Could the data below be printed out exactly, with the pictures left out?

::::::::::

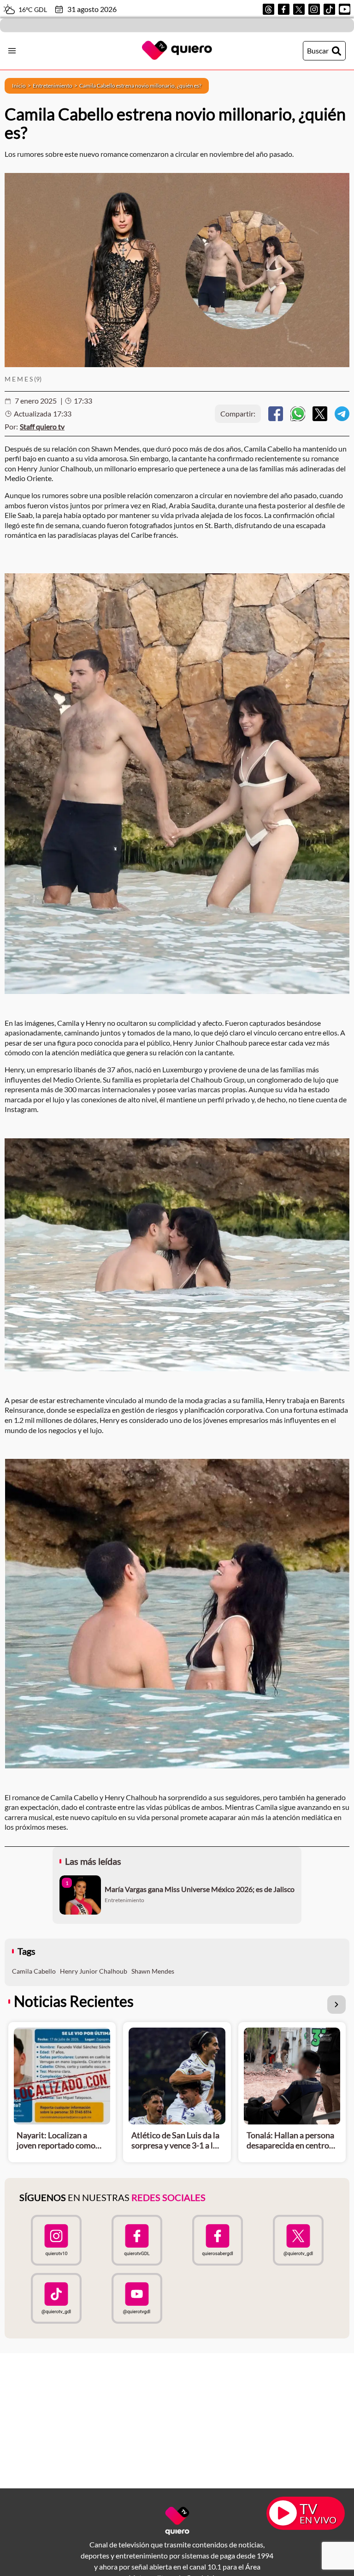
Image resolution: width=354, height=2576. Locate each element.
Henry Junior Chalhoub (93, 1971)
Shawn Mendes (152, 1971)
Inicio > (22, 85)
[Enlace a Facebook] (283, 9)
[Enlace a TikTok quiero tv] (56, 2298)
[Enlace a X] (299, 9)
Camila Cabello (34, 1971)
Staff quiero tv (42, 426)
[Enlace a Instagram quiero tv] (56, 2240)
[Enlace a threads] (268, 9)
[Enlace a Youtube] (344, 9)
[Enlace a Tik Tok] (329, 9)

::::::::::

▶ **COMPLETED TASK**:
Image resolution: width=354, height=2576. Locate each element.
Henry Junior Chalhoub (93, 1971)
Shawn Mendes (152, 1971)
Inicio > (22, 85)
[Enlace a Facebook] (283, 9)
[Enlace a TikTok quiero tv] (56, 2298)
[Enlace a X] (299, 9)
Camila Cabello (34, 1971)
Staff quiero tv (42, 426)
[Enlace a Instagram quiero tv] (56, 2240)
[Enlace a threads] (268, 9)
[Enlace a Youtube] (344, 9)
[Enlace a Tik Tok] (329, 9)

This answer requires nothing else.